Suporter yang tergabung dalam Aremania sudah menjadi identitasnya dimana suporter Arema mengindentifikasikan keakuan dirinya dengan tim Arema. Tim favoritku adalah aku, dan aku adalah bagian yang menyatu dengan tim favoritku. Ketika timnya kalah, maka jiwanya hancur, terinjak-injak harga dirinya dan rasa egonya.

Itulah kondisi jiwa yang perlu dicermati dalam setiap perkembangan diri manusia. Kalah dan menang adalah bagaikan sebuah koin dengan dua sisinya, dualitas yang satu adanya atau istilah latin Rectoverso, dualitas yang satu. Karenanya jangan jatuh ke salah satu kutub ekstrem, baik kemenangan atau kekalahan.

Bisa menerima keduanya sebagai satu kesatuan hidup yang bisa terjadi kapan saja. Kala menang tidak menggungkapkannya dengan takabur atau sombong sampai lupa diri, dan ketika kalah tidak putus asa, depresi atau menyerah. Boleh Girang kala menang namun tetap ramah Ketika Kalah. Kalah dan menang adalah biasa dalam permainan, dalam kehidupan kalah dan menang adalah suatu kesatuan, dua sisi dari kehidupan yang satu adanya.

Kekerasan, agresi yang muncul dalam tragedi sepakbola yang mendatangkan korban di Stadion Kanjuruhan Malang karena masih adanya kebodohan batin, ignorance, avidya yakni jatuh ke dalam pandangan pada salah satu kutub ekstrem saja. Padahal hidup ini adalah satu adanya, suatu kesatuan dari kekalahan dan kemenangan, kesuksesan dan kegagalan yang saling menyimpan satu dan lainnya. Dalam kesuksesan terkandung kekalahan dan dalam kekalahan tersimpan kesuksesan, sebagaimana kepedihan dan kegembiraan.

Kebijaksanaan dualitas kehidupan tercermin dalam simbol Yin dan Yang pada filsafat Taoisme tentang proses dinamika kehidupan yang silih berganti. “The ancient Chinese “Book of Changes, or I Ching”, often talks about success being failure and failure being success. Success sows the seeds of future failure, and failure may bring a later success. So it’s always a dynamic process. In any case, success and failure are saying the same thing”. (Chogyam Trungpa, “Smile at Fear: Awakening the True Heart of Bravery”, Boston & London: Shambhala, 2010, p.70).  

 

Menerima Kekalahan, Penderitaan dan Kesabaran

Seperti kata Lionel Messi, kemenangan itu tidak selalu terjadi setiap saat. Kekalahan adalah sesuatu yang wajar dan biasa dalam permainan. Untuk itu, para fans sepakbola perlu mendapatkan pembinaan untuk dapat menyadari bahwa menerima kekalahan adalah salah satu unsur hakiki dalam permainan sepakbola, dan kemenangan bukanlah salah satu kategori kunci dalam pembinaan mereka.

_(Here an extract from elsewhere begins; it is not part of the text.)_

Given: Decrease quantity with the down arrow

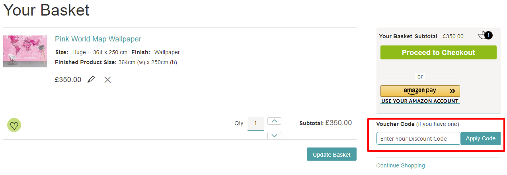Looking at the screenshot, I should coord(274,136).
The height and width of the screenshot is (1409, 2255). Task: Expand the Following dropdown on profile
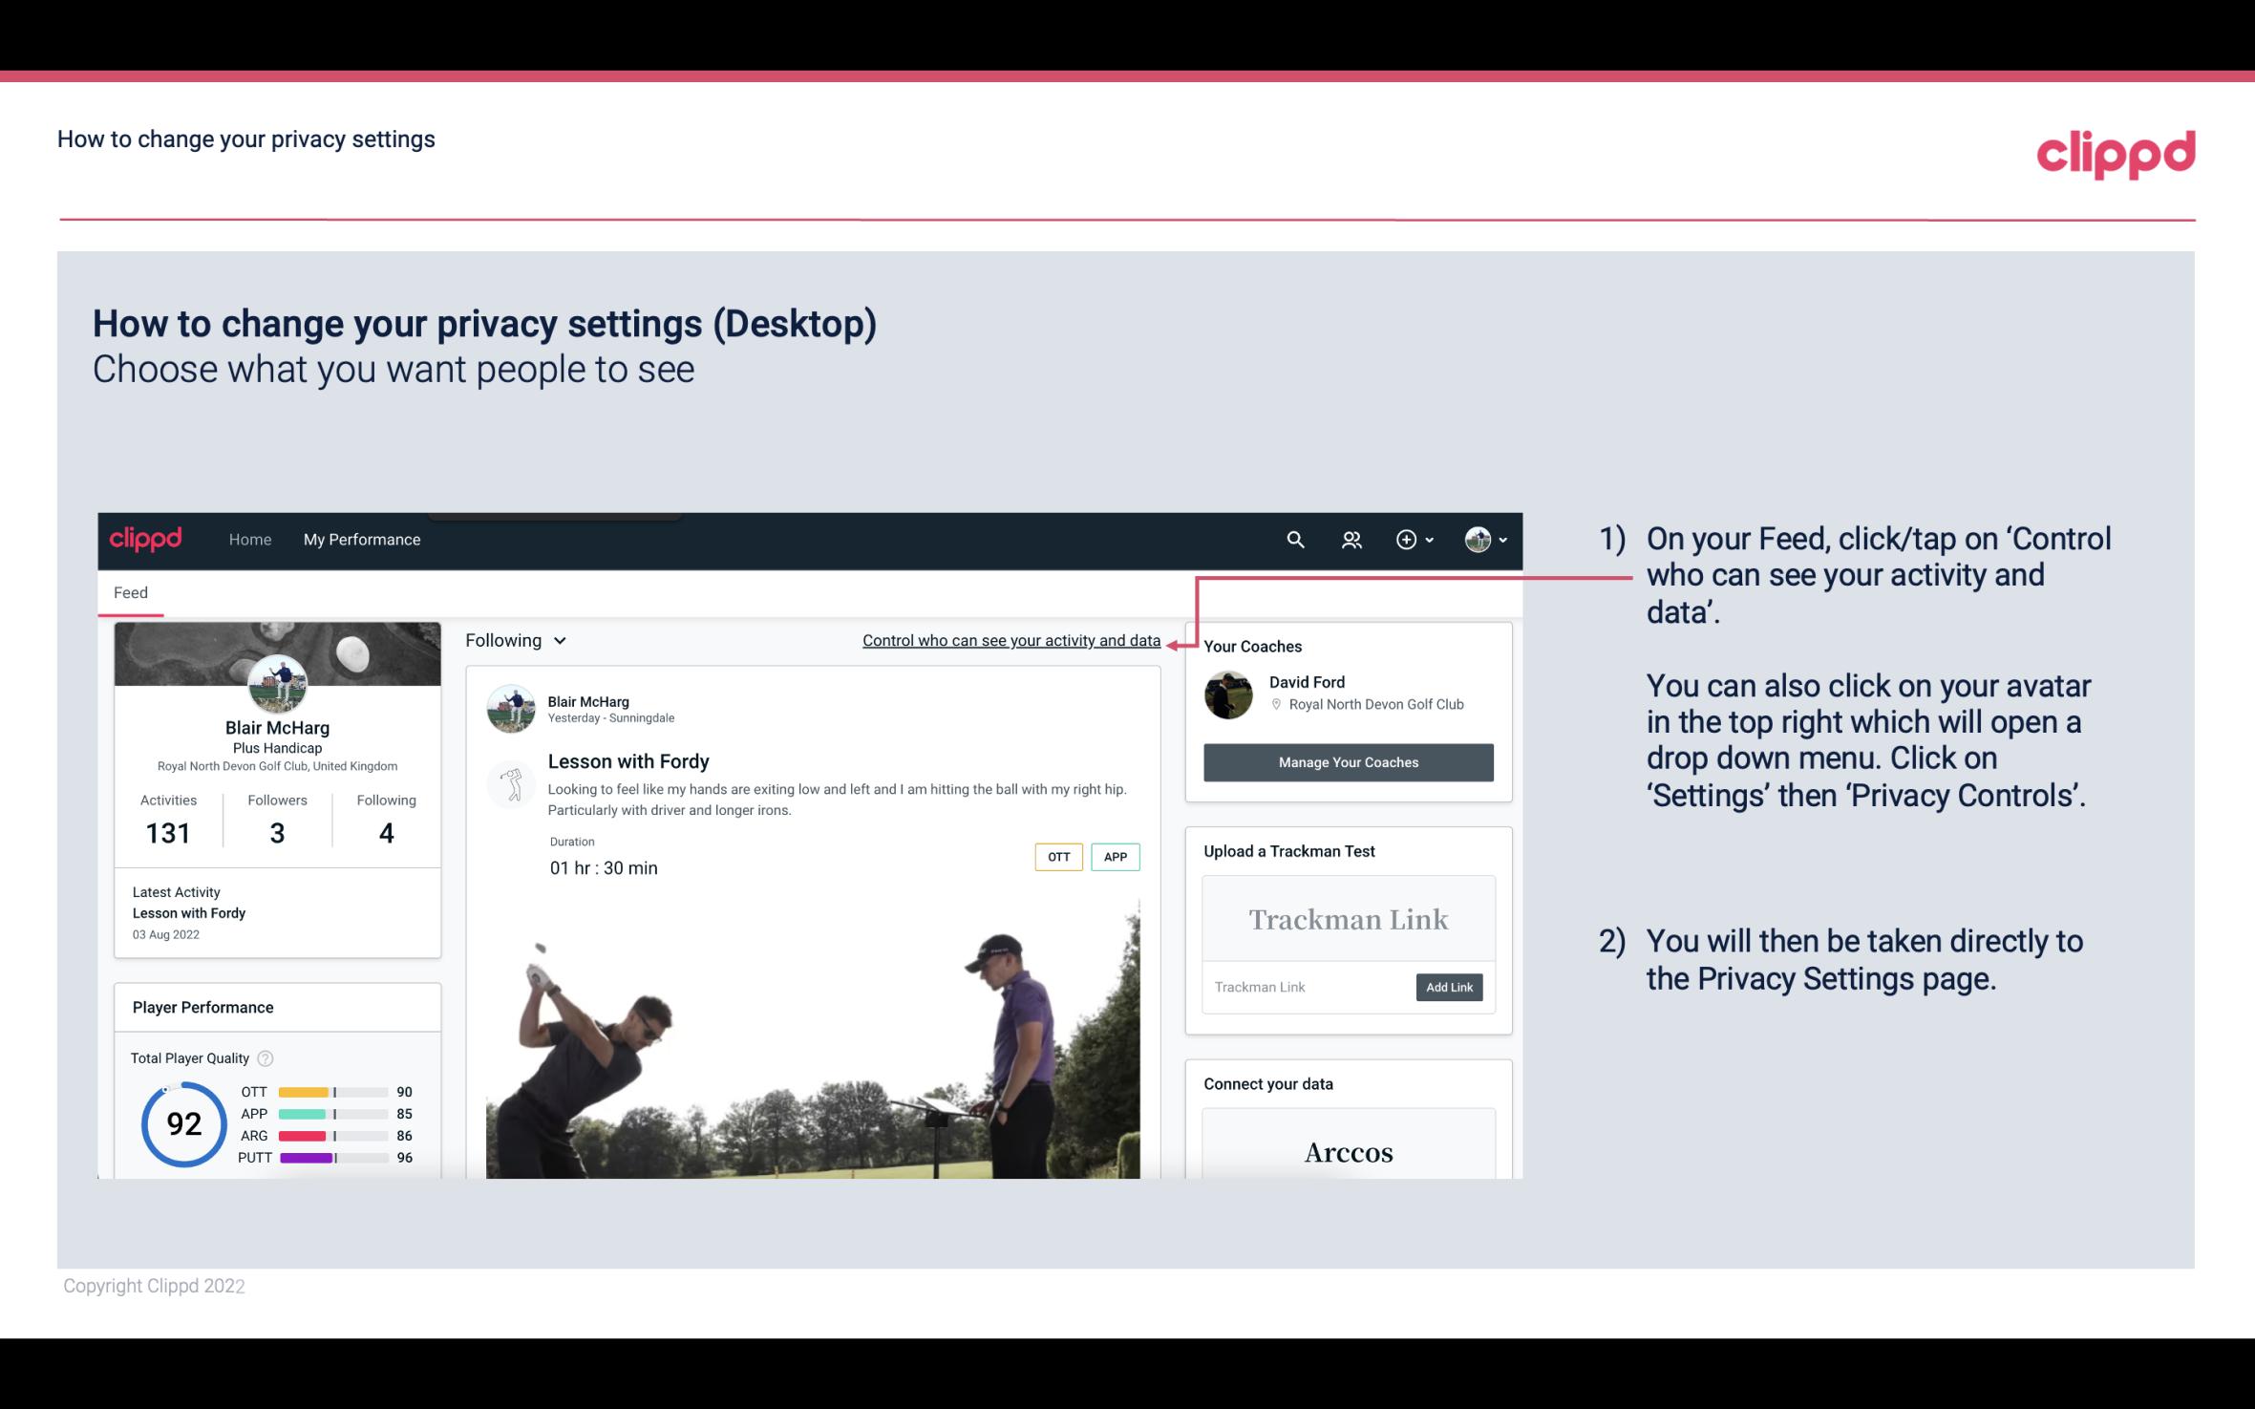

Selain itu tak kalah relevansinya adalah bernilainya kesetiaan. Demikianlah yang terjadi pada suporter klub-klub liga papan bawah di Eropa. Para suporter itu, meski klubnya kerap kalah, namun mereka tetap setia. Duka karena kalah adalah bagian dari hidup mereka, dari musim ke musim, namun mereka tetap setia dan tetap selalu berharap setiap klub mereka berlaga. (Sindhunata, Kompas, 5/10/22)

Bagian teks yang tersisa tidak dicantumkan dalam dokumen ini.